Paul Foster, who runs the NCA’s cyber unit, confirmed that the team is still collecting evidence and working with other partners. The weekend attack brought chaos to airports in London, Berlin, and Brussels, as critical check-in software suddenly failed, as Cryptopolitan reported.
That system, known as MUSE, is managed by Collins Aerospace, a company based in the United States. Hackers used ransomware to completely freeze operations, shutting down kiosks, bag-drop stations, and boarding infrastructure. It left airports scrambling to handle everything manually, slowing lines and forcing several flight cancellations.
The European Union Agency for Cybersecurity confirmed the hackers had locked the company’s systems and made them unusable. The disruption started Friday and lasted into Monday, with Heathrow and Berlin Brandenburg airports recovering first. But Brussels Airport continued to struggle. As of this week, officials in Brussels are telling passengers to check in online before arriving, as their systems are still recovering.
While the cyber unit was tackling airport systems, the UK’s official statistics office was launching its own internal cleanup.

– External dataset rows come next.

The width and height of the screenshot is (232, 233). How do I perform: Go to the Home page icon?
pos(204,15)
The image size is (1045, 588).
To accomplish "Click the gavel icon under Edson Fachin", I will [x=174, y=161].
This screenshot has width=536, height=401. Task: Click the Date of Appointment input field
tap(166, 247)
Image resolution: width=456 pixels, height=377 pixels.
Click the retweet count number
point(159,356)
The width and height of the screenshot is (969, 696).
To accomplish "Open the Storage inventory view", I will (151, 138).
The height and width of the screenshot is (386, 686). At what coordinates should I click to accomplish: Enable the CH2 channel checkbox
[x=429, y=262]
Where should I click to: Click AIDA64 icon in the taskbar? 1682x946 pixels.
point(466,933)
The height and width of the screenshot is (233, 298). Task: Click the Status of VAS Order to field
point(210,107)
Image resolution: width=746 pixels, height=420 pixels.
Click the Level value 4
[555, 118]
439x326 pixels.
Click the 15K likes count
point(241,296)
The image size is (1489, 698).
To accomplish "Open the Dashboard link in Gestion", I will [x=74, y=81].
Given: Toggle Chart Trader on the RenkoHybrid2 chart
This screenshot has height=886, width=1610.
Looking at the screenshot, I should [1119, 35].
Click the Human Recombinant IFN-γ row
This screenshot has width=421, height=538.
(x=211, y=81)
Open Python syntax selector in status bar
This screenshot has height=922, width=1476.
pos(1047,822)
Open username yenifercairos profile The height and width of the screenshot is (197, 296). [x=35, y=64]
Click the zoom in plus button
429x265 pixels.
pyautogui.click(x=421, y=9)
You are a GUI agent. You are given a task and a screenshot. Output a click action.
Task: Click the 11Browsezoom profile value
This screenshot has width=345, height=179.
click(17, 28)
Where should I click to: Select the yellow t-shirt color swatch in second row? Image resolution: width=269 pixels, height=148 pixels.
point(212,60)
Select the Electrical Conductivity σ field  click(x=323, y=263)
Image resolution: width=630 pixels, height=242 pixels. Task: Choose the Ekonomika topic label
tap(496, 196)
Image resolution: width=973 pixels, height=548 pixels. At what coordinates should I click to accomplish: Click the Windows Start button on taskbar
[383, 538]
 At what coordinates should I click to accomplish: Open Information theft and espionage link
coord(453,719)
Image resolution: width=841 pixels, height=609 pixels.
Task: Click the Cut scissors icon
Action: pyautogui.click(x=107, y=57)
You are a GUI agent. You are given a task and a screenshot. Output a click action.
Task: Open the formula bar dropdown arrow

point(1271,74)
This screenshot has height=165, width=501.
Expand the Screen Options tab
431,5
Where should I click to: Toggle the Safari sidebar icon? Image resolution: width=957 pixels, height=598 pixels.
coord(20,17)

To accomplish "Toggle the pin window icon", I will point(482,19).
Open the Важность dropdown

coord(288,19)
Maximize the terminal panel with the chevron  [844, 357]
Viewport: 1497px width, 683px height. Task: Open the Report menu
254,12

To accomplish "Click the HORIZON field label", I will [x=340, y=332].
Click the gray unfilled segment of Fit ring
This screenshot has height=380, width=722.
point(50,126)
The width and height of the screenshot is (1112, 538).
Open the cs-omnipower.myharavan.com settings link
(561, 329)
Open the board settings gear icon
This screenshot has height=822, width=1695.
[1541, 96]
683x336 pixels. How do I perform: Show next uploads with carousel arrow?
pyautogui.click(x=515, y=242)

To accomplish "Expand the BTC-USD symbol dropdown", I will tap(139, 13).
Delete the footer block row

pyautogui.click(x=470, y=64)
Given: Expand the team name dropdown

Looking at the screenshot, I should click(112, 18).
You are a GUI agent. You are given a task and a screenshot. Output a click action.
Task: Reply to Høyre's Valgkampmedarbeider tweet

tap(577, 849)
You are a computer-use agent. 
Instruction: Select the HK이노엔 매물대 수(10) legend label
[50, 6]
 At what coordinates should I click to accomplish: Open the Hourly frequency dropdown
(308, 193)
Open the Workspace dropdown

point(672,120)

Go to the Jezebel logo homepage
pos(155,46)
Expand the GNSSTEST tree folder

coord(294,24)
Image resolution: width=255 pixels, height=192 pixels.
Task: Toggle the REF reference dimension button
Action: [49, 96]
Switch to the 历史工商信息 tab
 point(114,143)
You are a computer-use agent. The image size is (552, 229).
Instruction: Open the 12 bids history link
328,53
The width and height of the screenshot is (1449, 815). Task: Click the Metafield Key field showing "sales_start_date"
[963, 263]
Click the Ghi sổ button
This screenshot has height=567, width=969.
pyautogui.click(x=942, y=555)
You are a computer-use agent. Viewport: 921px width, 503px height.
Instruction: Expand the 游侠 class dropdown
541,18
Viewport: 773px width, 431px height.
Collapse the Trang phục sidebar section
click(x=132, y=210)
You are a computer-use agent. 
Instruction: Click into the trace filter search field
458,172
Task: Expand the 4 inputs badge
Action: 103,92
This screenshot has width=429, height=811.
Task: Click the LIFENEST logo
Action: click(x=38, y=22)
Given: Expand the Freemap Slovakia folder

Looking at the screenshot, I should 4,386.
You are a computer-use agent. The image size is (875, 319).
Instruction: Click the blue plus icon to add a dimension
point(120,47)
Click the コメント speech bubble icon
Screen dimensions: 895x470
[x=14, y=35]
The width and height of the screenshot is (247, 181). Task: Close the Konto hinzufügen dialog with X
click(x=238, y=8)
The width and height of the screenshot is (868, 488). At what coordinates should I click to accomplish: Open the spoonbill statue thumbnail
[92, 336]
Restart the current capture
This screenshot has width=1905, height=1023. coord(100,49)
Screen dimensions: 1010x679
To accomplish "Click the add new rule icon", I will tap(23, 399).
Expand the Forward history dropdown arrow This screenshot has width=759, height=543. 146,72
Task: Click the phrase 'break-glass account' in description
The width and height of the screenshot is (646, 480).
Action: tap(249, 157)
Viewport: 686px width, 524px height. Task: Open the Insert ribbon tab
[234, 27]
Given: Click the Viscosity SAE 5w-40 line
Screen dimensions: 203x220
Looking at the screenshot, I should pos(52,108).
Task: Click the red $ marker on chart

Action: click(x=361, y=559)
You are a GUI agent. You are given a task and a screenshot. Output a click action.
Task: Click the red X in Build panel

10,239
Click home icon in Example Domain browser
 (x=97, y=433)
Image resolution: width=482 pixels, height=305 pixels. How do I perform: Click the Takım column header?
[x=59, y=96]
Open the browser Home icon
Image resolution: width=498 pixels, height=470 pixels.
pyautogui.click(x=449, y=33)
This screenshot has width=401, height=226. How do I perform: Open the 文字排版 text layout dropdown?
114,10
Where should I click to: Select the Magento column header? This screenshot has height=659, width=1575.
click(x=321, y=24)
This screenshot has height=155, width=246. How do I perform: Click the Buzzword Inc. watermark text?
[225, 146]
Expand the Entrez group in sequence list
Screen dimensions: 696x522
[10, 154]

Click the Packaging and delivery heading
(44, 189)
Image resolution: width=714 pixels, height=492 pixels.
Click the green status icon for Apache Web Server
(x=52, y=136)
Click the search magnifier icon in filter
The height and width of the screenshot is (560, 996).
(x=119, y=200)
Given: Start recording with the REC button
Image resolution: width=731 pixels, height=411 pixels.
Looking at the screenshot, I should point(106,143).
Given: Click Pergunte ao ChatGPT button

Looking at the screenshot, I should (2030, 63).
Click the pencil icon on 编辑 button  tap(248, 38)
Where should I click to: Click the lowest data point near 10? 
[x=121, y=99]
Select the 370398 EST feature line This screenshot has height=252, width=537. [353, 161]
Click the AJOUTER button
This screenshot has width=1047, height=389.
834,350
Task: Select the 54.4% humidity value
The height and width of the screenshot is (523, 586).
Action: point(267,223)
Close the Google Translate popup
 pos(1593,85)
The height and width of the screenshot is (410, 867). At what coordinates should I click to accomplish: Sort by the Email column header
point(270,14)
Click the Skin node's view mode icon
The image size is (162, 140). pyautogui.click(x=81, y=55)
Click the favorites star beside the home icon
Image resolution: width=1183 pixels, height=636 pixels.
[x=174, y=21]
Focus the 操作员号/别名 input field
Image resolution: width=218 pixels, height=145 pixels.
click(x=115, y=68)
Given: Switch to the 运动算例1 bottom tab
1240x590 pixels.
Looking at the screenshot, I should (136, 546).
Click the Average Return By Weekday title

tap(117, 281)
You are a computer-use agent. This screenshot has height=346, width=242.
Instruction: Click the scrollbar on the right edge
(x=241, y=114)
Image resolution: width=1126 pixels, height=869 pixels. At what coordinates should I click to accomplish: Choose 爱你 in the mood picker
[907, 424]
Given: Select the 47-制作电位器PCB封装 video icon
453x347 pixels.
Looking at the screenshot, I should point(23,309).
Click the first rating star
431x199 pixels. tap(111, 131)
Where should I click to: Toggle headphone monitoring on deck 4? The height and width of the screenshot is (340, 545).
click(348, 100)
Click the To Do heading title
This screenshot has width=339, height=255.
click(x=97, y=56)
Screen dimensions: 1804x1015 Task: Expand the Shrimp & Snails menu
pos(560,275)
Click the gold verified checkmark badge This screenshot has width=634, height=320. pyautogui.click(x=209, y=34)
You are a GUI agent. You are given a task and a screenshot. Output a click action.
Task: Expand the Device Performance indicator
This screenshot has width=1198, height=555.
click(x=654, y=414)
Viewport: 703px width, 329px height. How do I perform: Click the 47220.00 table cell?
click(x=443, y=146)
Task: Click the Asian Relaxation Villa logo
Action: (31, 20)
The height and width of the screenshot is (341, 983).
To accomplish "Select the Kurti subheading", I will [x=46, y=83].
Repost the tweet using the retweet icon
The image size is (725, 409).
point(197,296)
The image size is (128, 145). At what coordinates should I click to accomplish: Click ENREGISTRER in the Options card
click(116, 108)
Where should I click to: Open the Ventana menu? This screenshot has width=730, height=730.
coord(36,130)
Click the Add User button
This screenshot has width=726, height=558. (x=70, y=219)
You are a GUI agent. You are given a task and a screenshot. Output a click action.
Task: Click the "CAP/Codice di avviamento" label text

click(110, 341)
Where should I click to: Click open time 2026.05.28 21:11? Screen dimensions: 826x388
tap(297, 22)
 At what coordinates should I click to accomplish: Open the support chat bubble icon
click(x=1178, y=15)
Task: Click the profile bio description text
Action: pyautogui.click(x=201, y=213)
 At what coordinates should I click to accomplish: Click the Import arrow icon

The Office for National Statistics is now dropping some of its published reports, freezing projects, and hiring 100 new staff to fix problems in its economic data. This includes pausing or cutting output in crime, health, and regional reporting. A spokesperson from the ONS told Bloomberg that the agency is trying to shift more people and funds into economic reporting, especially the areas that feed directly into Bank of England decisions.
The ONS has been under pressure since its labor market survey collapsed almost two years ago, and like many agencies globally, it saw a huge drop in public response after the pandemic, so its data got quickly deemed unreliable.
Since then, more issues have surfaced, including questionable numbers on prices, trade, and retail sales. The plan to replace the broken survey has been delayed until at least the end of 2026.